I just finished a class comparing some of the Judeo Christian Bible stories to those in the Koran. It was wonderful – an exploration of how changing a few words or details can create a very different meaning. And I loved it so much that now I’m listening to one of the many biographies of Mohammed (pbuh) the Prophet and first Muslim.
What stands out to me is that when Mohammed had his first revelation, he wasn’t very happy about it. He thought he’d been possessed by a demon. He considered suicide. Can you imagine what the world would be like if he decided to die (ending the demonic possession) rather than submit to the will of God as he understood it and bring the Koran into being? The history of Europe, our knowledge of chemistry and algebra, and our access to the teachings of the ancient Greeks would now be very different.
How many times have I gotten up from my meditation chair moments before my revelation?
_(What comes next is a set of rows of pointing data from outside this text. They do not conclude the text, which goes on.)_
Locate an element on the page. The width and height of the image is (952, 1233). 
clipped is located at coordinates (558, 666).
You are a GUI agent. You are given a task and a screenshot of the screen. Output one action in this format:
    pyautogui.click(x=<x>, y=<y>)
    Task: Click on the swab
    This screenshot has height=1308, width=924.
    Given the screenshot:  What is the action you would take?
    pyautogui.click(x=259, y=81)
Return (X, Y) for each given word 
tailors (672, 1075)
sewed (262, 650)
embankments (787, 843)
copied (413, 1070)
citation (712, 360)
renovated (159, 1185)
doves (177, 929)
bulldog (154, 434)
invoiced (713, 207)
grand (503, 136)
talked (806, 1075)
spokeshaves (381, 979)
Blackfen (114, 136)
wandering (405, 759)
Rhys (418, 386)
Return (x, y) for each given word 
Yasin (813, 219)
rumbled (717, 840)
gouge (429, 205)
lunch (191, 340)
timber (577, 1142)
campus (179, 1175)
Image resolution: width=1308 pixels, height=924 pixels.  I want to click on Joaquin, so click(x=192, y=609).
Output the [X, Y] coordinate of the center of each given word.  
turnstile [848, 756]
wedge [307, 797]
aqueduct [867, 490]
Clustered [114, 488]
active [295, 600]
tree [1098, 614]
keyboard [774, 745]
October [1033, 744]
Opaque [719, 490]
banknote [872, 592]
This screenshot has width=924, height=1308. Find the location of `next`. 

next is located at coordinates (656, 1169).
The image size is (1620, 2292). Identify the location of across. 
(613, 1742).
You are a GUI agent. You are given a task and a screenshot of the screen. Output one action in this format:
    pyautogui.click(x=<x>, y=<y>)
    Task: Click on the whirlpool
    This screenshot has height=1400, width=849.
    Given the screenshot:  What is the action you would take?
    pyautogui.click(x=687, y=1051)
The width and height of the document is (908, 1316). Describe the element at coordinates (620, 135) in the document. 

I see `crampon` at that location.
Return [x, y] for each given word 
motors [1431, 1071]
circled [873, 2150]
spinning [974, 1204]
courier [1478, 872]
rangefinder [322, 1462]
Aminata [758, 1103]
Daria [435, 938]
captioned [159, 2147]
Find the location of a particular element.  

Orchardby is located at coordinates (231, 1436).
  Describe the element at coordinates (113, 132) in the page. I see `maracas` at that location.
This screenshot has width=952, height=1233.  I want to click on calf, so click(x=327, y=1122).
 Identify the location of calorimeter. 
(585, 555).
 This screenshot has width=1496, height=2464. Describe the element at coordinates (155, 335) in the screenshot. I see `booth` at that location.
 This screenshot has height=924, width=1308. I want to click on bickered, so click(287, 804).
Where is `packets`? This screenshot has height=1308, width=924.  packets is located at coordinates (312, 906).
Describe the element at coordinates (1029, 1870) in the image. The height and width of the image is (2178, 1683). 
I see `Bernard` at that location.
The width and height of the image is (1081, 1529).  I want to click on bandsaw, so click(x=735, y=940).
How many of us have felt the beginnings of a sacred call and run like hell so that the call would go to voicemail? What is it about Divine revelation, which should be our birthright that seems so awful?
I can only guess. I don’t think of myself as on the same level of the Prophet or any of the saints. I know that I was leery of accepting the call to ministry because it would challenge my beliefs about authority and (I thought) mean that I had to be poor for the rest of my life.
The truth I have found, which I think might be common, is that I had to submit to a Divine madness. I found that the things I needed to do to answer “the call” were things that made no sense to my friends. Go back to school and do another expensive master’s degree? Why? I’d just worked my butt off to get out of debt. Give up a safe government job with great health benefits where I’d worked my way almost to the top of the heap? For heaven’s sake, I’d have to move to a place where I knew no one except my congregation. And I’d been warned about the pitfalls of having congregants as friends. It took me forever to make friends and create a home, why should I give that up?
The Divine madness wouldn’t leave me alone and eventually resistance was more painful than submission. I did have to give up the things I listed above. I did have to make the sacrifices. However, what I’ve found, and I’ll be the Prophet would agree, is that there are both tangible and intangible treasures to be found within Divine madness. Living in surrender to the flow, or in Muslim terms, in submission to God, has its own rewards.